Exercise input START

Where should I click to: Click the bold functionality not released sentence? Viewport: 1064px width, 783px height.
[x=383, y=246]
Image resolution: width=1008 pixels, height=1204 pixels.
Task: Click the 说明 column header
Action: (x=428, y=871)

Exercise input END

▸ **The task**:
The records given above are to be repeated in full, exactly.

▸ **Reply to the task**:
Where should I click to: Click the bold functionality not released sentence? Viewport: 1064px width, 783px height.
[x=383, y=246]
Image resolution: width=1008 pixels, height=1204 pixels.
Task: Click the 说明 column header
Action: (x=428, y=871)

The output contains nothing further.